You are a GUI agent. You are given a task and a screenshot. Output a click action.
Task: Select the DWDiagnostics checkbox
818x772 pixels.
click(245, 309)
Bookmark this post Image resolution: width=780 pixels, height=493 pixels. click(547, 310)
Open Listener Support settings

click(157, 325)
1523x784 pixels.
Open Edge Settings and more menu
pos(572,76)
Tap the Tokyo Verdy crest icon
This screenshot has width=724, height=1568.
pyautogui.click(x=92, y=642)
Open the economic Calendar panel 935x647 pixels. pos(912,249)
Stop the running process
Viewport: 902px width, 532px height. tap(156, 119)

Task brief:
Extract every record. Keep wording exact.

Answer:
You are a GUI agent. You are given a task and a screenshot. Output a click action.
Task: Select the DWDiagnostics checkbox
818x772 pixels.
click(245, 309)
Bookmark this post Image resolution: width=780 pixels, height=493 pixels. click(547, 310)
Open Listener Support settings

click(157, 325)
1523x784 pixels.
Open Edge Settings and more menu
pos(572,76)
Tap the Tokyo Verdy crest icon
This screenshot has width=724, height=1568.
pyautogui.click(x=92, y=642)
Open the economic Calendar panel 935x647 pixels. pos(912,249)
Stop the running process
Viewport: 902px width, 532px height. tap(156, 119)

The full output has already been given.